• **Work request**: Please look for the string "beside" below and report every line in which it occurs.

Start of Material provided

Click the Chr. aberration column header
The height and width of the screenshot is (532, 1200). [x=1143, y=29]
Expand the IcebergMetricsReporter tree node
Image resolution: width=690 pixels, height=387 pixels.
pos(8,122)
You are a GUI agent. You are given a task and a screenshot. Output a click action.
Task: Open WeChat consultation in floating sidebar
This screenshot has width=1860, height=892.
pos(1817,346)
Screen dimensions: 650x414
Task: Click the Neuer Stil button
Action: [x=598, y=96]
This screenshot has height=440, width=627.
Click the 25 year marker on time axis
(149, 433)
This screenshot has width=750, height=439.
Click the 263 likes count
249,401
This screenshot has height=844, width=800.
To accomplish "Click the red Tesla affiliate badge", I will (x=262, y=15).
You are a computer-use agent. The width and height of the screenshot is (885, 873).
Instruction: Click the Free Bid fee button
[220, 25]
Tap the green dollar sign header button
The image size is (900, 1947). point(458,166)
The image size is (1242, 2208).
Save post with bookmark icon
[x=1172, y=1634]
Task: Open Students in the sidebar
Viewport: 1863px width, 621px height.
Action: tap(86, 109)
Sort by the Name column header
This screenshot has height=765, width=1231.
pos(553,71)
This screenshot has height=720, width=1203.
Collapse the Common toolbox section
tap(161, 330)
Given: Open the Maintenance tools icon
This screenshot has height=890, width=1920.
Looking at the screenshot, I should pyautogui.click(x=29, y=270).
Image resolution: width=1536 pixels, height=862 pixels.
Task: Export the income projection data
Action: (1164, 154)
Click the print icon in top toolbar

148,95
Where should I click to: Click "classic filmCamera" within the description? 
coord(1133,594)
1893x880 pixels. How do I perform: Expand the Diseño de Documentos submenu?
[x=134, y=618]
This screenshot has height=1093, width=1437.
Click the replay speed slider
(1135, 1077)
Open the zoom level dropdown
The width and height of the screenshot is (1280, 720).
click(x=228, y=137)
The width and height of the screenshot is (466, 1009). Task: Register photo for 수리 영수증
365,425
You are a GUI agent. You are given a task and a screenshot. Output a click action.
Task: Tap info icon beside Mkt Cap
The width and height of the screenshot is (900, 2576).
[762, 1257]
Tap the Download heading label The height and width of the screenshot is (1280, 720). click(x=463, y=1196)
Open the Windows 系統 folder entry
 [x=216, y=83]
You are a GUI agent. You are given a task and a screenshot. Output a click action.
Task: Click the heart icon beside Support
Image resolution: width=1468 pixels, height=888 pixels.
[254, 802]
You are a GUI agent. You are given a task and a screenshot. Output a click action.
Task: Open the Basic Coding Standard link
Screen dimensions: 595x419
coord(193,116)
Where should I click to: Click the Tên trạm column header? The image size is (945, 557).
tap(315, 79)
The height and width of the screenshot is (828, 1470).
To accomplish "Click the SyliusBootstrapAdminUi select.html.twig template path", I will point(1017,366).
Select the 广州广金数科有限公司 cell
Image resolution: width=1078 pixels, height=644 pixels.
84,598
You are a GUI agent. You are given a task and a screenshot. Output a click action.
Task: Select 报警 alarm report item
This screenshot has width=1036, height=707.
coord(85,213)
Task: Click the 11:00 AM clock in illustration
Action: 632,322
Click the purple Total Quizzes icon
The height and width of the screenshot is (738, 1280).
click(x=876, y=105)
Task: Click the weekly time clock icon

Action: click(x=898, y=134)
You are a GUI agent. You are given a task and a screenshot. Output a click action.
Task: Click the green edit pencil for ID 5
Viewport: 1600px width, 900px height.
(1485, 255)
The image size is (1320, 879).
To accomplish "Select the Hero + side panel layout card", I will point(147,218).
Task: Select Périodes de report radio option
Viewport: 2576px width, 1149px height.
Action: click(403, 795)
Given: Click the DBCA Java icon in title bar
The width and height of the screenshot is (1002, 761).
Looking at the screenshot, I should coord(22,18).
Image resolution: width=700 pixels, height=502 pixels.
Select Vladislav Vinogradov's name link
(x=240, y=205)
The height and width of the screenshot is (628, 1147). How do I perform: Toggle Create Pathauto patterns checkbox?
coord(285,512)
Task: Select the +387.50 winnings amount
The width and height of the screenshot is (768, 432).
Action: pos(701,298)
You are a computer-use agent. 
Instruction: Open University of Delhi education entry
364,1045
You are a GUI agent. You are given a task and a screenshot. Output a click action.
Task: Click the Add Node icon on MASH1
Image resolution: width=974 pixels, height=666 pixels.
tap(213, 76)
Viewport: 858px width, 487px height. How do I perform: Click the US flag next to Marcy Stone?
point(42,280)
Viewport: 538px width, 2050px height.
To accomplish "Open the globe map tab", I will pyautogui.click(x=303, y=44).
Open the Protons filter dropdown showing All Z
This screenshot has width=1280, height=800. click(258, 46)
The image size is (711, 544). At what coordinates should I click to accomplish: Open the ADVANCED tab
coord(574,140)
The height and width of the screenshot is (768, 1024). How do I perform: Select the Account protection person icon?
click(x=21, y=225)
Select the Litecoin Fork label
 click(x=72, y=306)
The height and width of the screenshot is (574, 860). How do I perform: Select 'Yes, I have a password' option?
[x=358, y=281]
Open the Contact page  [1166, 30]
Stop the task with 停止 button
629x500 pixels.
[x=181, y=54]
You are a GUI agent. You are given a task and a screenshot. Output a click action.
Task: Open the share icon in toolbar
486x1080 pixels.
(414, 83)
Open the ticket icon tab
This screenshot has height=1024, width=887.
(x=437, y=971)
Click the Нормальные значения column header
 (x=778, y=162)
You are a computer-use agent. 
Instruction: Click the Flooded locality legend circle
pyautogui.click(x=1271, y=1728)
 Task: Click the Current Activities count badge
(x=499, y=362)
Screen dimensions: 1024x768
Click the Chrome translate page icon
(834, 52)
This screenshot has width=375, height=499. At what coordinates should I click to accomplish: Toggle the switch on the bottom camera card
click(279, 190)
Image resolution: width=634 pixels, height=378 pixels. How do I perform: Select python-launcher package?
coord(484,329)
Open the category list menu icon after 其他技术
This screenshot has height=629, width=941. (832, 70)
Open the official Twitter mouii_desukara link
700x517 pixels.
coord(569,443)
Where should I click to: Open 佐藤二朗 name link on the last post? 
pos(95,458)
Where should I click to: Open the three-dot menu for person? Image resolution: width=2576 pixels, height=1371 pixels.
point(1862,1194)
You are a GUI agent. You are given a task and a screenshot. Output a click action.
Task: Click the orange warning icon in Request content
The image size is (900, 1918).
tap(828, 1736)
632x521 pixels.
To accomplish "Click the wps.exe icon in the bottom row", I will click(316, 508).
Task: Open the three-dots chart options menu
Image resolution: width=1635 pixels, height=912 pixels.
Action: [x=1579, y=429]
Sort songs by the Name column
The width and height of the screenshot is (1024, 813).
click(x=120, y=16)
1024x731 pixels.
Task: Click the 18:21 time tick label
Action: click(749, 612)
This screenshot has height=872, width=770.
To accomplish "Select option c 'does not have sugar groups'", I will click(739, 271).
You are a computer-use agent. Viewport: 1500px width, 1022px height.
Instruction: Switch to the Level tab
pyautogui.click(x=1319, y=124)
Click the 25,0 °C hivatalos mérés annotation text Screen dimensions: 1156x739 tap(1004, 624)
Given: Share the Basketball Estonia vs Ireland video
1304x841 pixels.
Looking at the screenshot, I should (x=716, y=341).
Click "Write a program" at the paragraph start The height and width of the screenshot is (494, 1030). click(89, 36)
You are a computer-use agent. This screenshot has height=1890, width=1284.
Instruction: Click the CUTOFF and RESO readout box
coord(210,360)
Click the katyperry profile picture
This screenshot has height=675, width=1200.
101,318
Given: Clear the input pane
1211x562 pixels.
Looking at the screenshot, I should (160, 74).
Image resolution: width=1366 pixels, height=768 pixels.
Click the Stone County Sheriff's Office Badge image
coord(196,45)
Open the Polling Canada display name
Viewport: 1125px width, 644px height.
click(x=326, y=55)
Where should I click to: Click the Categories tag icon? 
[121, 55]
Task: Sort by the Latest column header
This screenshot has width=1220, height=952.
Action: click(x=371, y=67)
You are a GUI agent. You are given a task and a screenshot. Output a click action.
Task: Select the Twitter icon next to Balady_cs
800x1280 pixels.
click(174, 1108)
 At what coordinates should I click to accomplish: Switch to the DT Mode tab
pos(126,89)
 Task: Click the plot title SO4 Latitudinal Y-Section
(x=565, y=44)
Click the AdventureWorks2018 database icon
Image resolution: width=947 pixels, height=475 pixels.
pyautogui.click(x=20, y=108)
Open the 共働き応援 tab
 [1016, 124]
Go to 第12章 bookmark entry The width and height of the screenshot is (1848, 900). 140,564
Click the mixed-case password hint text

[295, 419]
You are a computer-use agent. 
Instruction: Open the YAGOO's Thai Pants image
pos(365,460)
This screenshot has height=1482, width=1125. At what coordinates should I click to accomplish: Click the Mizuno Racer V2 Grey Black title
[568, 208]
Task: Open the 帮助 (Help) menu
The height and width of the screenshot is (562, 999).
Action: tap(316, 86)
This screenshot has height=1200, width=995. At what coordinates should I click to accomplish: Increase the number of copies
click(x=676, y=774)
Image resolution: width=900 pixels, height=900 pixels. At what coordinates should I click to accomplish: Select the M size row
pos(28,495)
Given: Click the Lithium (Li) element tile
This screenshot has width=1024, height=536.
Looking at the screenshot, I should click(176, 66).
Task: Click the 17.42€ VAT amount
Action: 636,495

End of Material provided

• **Exercise result**:
Task: Tap info icon beside Mkt Cap
Task: Click the heart icon beside Support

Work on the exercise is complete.